>> start SUPPLIED RECORDS

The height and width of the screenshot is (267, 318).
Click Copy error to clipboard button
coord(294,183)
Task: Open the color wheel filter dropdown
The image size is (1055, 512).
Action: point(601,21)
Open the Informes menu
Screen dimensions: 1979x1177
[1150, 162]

>> end SUPPLIED RECORDS

▸ **REQUIRED TASK**
Copy out, word for word, the rows from the line containing "Task: Open the color wheel filter dropdown" through the last row, including both ends.

▸ **ANSWER IN FULL**
Task: Open the color wheel filter dropdown
The image size is (1055, 512).
Action: point(601,21)
Open the Informes menu
Screen dimensions: 1979x1177
[1150, 162]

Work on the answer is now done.